THE TARGET: $100/BBL TO 2018
The prospect of a return to $100-a-barrel crude is tempting some to bet against the bearish consensus in the oil market.
One or more traders have resumed buying call options that pay out if benchmark US crude futures surpass $100 by the end of 2018. Call options give holders the right to buy oil at a set price by a certain date.
Open interest in these options has risen to the equivalent of 2.7m barrels, nearly trebling from the start of the month.
The bullish positions run counter to the downbeat sentiment that pervades the oil market. Despite cutbacks in drilling, the price of West Texas Intermediate crude for December 2018 delivery was $64.25 a barrel on Wednesday. This specific futures contract last traded above $100 a barrel in mid-2011, while spot US crude oil was at that level last July.
Money managers last week had the biggest gross "short", or bearish, position on record in WTI, data from the Commodity Futures Trading Commission reveal. Analysts' median forecast for oil in 2018 is $75 a barrel, according to a Bloomberg survey.
Nevertheless, the call options are relatively cheap at $2.36 a barrel and have more than three years to pay out in what is a notoriously volatile market. The last time US crude rose from $64 to $100, it took just 20 months.
Chris Thorpe of CTA Financial, a commodity trading adviser, said the market was abuzz with speculation that a commodities hedge fund had bought the options, even as it had made money on bearish bets on oil to be delivered this year.
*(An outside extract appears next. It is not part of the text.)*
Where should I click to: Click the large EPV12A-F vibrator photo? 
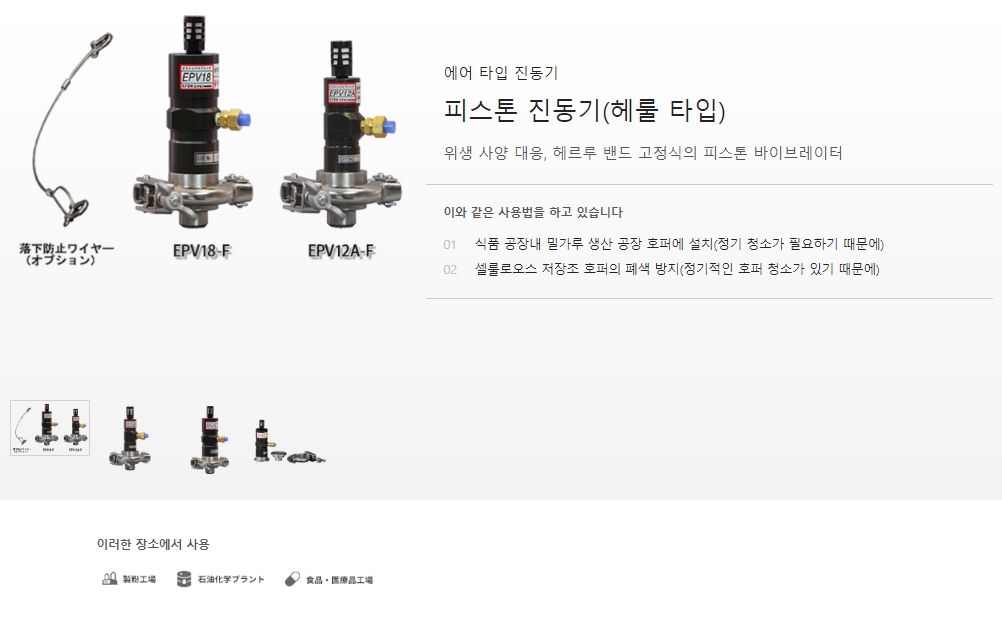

Owning such call options "can be a very good strategy", Mr Thorpe said. "It takes advantage of the low premium cost, and often models undervalue these things due to liquidity drying up when markets move."
The bearish consensus has developed as US shale drillers continue to expand output, a trend reinforced in data released on Wednesday. US crude oil production was 9.422m barrels a day last week, the highest since the early 1970s.
US crude oil stocks rose by 8.2m barrels in the week to 466.7m barrels, covering about 30 days of refinery demand. At Cushing, Oklahoma, the tank complex where WTI futures are delivered, stocks rose 1.9m barrels to a new record 56.3m.
After the report Nymex May WTI pared gains to trade at $47.79 a barrel, up 28 cents. ICE May Brent crude also eased but remained 34 cents higher at $55.45 a barrel.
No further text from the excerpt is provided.